Alexander the Great: The Conqueror Who Spread Greek Civilization

Thomas L. Miller
Historian & Writer

Alexander III of Macedon was born in 356 BCE, the son of Philip II of Macedon and the Epirote princess Olympias. His education was extraordinary: at age thirteen, he was tutored by Aristotle, who instilled in him a passion for philosophy, literature (he reportedly slept with an annotated copy of the Iliad and identified himself with Achilles), and scientific inquiry. At eighteen, he commanded the decisive cavalry charge at the Battle of Chaeronea that crushed the Greek city-states' resistance to Macedonian dominance. At twenty, following his father's assassination, he became king. At twenty-two, he launched his invasion of Persia.
The Persian campaign was initially framed as revenge for the Persian invasions of Greece 150 years earlier, but it grew into something far more ambitious. Alexander destroyed the Persian army in three decisive battles: the Granicus River (334 BCE), Issus (333 BCE), and Gaugamela (331 BCE). The Persian king Darius III fled both times and was eventually killed by his own satraps. Alexander pressed on into Central Asia, founding cities, most named Alexandria, at strategic points across what are now Afghanistan and Pakistan. He crossed the Hindu Kush, reached the Indus River valley, and defeated the Indian king Porus at the Battle of the Hydaspes (326 BCE). His army, exhausted and longing for home, finally refused to march further east, and Alexander reluctantly turned back.

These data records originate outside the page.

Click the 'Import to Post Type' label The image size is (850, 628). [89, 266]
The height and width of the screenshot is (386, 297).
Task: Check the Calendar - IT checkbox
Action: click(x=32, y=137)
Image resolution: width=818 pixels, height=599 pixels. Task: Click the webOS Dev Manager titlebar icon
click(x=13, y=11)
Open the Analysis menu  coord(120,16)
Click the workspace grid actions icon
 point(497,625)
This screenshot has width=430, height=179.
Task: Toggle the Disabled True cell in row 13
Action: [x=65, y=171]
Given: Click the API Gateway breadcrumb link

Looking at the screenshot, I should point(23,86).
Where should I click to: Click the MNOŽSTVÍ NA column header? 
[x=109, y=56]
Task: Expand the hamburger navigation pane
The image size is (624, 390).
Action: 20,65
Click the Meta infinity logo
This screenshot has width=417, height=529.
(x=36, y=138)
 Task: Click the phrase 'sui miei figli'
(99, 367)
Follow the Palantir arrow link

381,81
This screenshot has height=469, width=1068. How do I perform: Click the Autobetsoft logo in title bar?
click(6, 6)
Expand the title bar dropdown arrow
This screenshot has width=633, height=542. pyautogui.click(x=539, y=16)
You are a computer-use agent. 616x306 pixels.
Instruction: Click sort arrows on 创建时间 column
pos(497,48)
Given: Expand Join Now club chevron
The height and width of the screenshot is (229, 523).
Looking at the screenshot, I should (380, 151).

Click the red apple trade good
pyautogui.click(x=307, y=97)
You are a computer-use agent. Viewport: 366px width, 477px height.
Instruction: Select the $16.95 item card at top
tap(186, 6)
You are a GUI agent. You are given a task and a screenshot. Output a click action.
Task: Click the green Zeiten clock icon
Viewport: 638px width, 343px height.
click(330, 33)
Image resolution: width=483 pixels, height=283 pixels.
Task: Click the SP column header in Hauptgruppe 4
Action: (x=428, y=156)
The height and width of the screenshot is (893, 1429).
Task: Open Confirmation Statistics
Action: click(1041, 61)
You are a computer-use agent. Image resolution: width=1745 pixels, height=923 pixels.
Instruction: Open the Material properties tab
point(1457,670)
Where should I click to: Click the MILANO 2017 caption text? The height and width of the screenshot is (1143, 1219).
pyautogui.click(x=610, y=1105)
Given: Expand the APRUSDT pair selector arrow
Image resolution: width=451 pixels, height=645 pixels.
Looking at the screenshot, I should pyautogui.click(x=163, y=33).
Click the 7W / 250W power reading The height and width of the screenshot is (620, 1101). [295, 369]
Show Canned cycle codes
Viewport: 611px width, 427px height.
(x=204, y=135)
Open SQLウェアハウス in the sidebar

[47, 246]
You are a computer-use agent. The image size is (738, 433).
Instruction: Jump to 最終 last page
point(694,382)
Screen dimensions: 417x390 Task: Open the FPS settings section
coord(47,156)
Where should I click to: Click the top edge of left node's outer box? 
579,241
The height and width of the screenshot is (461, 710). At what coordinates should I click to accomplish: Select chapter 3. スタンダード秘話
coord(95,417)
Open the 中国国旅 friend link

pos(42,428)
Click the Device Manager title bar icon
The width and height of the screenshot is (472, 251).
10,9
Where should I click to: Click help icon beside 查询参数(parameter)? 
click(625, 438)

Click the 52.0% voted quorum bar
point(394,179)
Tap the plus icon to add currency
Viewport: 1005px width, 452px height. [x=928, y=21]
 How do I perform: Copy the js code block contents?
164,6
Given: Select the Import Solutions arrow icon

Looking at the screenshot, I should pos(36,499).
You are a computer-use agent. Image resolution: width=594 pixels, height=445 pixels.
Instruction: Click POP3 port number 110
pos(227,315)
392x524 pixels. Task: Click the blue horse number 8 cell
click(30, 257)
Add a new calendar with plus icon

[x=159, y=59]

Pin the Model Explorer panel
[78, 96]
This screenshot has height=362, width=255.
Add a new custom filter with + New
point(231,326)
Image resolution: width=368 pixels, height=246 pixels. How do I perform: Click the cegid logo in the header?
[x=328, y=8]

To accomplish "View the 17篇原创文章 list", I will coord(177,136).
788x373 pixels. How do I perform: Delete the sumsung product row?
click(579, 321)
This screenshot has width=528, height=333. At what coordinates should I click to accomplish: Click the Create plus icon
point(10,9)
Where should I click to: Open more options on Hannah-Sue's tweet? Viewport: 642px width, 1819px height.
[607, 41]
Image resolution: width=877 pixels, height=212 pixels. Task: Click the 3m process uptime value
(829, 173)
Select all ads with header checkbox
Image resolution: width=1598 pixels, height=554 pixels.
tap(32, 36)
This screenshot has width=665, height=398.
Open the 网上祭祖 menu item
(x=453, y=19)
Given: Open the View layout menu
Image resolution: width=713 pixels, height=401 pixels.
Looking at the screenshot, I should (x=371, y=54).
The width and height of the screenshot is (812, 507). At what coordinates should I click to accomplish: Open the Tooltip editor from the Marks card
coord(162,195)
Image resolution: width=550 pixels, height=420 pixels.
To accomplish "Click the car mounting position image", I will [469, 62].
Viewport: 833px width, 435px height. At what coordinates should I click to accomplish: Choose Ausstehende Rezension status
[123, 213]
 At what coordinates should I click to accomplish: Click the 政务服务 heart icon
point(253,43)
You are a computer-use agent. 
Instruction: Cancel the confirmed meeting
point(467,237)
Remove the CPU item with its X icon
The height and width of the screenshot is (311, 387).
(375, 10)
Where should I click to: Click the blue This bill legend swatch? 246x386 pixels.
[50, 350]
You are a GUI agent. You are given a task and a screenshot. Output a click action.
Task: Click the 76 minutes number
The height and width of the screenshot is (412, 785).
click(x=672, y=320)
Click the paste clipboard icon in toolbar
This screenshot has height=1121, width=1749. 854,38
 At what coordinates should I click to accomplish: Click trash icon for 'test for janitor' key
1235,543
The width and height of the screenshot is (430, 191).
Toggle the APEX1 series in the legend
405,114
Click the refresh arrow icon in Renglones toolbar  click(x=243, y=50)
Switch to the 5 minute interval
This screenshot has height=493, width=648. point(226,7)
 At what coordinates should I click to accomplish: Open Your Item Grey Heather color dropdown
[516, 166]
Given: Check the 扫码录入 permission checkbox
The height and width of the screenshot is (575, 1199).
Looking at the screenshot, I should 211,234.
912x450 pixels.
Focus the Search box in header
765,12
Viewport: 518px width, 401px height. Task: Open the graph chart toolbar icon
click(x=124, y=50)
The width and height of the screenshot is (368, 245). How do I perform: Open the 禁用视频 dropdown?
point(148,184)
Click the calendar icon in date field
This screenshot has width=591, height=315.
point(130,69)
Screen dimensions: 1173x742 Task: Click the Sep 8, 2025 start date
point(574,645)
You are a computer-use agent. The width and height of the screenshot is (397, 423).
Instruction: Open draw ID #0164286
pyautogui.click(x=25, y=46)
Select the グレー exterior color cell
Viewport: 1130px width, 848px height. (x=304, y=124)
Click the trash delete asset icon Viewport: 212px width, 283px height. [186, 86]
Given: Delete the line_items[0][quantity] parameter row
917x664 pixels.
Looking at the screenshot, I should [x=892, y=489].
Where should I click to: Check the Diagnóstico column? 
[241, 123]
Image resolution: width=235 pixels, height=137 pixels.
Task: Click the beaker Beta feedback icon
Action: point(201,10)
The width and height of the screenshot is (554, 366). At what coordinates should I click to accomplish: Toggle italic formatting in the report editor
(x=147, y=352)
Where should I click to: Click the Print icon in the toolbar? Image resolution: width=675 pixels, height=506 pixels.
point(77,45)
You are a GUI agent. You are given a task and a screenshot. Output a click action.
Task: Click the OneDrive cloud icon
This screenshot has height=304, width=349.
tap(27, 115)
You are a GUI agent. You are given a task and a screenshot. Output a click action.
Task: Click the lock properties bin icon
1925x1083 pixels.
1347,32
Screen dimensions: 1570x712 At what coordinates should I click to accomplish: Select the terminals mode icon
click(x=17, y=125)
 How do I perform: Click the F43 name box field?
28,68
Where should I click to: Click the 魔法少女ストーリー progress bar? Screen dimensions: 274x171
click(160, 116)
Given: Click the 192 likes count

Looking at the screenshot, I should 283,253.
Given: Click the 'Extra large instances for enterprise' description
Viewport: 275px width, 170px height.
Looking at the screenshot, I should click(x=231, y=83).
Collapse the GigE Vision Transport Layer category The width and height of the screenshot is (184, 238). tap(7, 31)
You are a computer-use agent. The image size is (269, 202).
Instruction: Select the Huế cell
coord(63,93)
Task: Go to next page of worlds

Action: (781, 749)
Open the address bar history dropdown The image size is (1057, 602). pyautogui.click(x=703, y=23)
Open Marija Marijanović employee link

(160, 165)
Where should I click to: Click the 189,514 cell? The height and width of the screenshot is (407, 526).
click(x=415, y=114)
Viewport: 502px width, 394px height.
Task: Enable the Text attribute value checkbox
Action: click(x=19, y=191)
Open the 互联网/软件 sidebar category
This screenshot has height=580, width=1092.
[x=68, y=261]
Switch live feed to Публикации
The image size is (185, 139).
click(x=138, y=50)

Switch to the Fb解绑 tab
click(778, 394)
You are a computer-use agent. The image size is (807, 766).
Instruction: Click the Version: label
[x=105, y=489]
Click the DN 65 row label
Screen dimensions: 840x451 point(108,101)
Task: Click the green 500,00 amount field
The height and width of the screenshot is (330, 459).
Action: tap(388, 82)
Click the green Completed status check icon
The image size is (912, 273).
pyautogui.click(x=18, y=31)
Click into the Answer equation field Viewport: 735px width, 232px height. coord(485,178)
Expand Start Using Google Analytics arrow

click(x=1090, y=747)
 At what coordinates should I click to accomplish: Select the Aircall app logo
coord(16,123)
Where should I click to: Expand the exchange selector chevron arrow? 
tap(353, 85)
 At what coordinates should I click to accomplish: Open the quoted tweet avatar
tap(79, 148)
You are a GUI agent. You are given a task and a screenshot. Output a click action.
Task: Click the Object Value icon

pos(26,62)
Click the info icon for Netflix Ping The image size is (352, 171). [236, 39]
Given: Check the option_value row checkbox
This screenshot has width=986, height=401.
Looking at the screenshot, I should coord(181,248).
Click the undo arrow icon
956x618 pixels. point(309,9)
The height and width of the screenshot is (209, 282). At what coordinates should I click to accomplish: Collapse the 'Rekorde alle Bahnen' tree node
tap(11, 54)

He died in Babylon in 323 BCE at the age of thirty-two, after a fever that historians still debate; some suspect poisoning, others illness. He left no clear successor, and his generals immediately began fighting over his empire in the Wars of the Diadochi ("Successors"). His empire was eventually divided into several Hellenistic kingdoms: the Ptolemaic kingdom in Egypt, the Seleucid empire in Persia and the Near East, and the Antigonid kingdom in Macedon and Greece. These kingdoms lasted until the Roman conquest brought them one by one under Roman rule.
Alexander's lasting significance lies not in his conquests but in their cultural consequence: the spread of Greek language, art, philosophy, and political institutions across the ancient Near East and Central Asia, a process scholars call Hellenization. The koine Greek that became the lingua franca of the Hellenistic world was the language in which the New Testament was written. The libraries of Alexandria and Pergamon preserved and transmitted the Greek intellectual tradition. Hellenistic art, fusing Greek forms with Eastern subjects and aesthetics, produced some of the ancient world's most vibrant and innovative works. In the most profound sense, Alexander's empire created the cultural substrate from which both Christianity and modern Western civilization would grow.